Yesterday’s update from the Atlanta Fed on the outlook for US GDP growth in the third quarter still anticipates sluggish growth, but at least it’s improving, if only slightly. The Aug. 26 revision ticked up to a projected 1.4% gain (seasonally adjusted annual rate).
The next major hurdle for re-evaluating the US macro outlook arrives with the August employment report, scheduled for release next week (Sep. 4). But here, too, the signals still look positive. Initial jobless claims—a leading indicator for payrolls—remain close to multi-decade lows. In turn, the low level of new filings for unemployment benefits through mid-August implies that we’ll see another decent number in next week’s update on nonfarm payrolls for this month.

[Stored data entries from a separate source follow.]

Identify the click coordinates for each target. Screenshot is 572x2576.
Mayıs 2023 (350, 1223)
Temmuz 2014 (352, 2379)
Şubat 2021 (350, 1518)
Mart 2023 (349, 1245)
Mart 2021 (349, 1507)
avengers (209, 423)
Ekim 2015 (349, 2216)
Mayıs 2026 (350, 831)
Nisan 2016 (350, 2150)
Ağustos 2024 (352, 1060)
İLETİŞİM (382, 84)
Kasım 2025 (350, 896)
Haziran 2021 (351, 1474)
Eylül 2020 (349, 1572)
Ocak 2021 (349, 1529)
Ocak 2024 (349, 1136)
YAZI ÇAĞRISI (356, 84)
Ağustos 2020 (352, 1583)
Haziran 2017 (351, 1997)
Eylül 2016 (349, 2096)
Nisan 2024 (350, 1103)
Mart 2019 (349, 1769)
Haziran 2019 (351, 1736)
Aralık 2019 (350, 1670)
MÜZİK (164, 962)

China’s a bit of a wild card, of course. Although some commentators are looking for a full-blown meltdown that will drag down the global economy, a more reasoned view is that China’s transitioning (maturing) to a period of slower growth. That’s hardly a shock—after years of high growth, it’s inevitable that China’s expansion would slow. Maintaining a 7% growth rate for the world’s second-largest economy is becoming increasingly difficult, but that’s a normal process after a long run of development. In short, a moderately lesser pace of growth for China is certainly within the realm of possibility.
Still, coming to terms with this downshift in growth has rattled investors, who’ve become accustomed to sizzling gains in China’s economy in recent years. The country’s stock market in particular has been wildly optimistic about the prospects for ongoing growth—a speculative binge that’s recently been deflated.
Speaking of stock markets, it’s dangerous to view equities as a flawless predictor of economic activity. Yes, the trend in stocks is an important input for assessing the macro trend and no business-cycle analysis can afford to overlook this data. But history reminds that relying on the market alone for evaluating the big picture—particularly for the US—is asking for trouble.
Granted, the latest swoon in US equities could be an early warning sign for the business cycle. But it may turn out to be nothing more than a healthy correction. Indeed, if the US economy holds on to its moderate growth rate of late, which remains my working assumption at the moment, the latest market dive looks like a buying opportunity rather than the start of a bear market and economic recession. In short, the stock market’s stumbles aren’t always linked to deep macro trouble.
Deciding how the current environment ranks is a work in progress, of course. But for now, the incoming economic figures offer support for cautious optimism. That could change, which is a reminder that the next several weeks of macro updates may be crucial.
As for investment strategy, the case for reducing risk exposures has been compelling for months. Back in April of this year, for instance, I noted that the spread in the trailing one-year returns in ETF proxies for the major asset classes had surged to relatively high levels—a sign that it was a good time to rebalance portfolios. Earlier this month, I observed that the negative momentum weighing on most markets around the world was still in force and that “I’d be inclined to wait for a return of positive momentum before trying to catch a falling knife.” Soon after, all hell broke loose.
Negative momentum still dominates across the major asset classes and so the case for a major risk-on play remains premature. As for US stocks, the events of recent days have elevated several risk metrics for the market outlook, although it’s not yet a full-blown sell signal. The next several days, depending on what happens, could be decisive, however.
Meantime, the US macro outlook still looks decent. If that gives way, however, we’re looking at a considerably darker future. I don’t expect that to happen, but one can’t rule it out at this point. If and when I change my view, rest assured that it’ll be based on the data.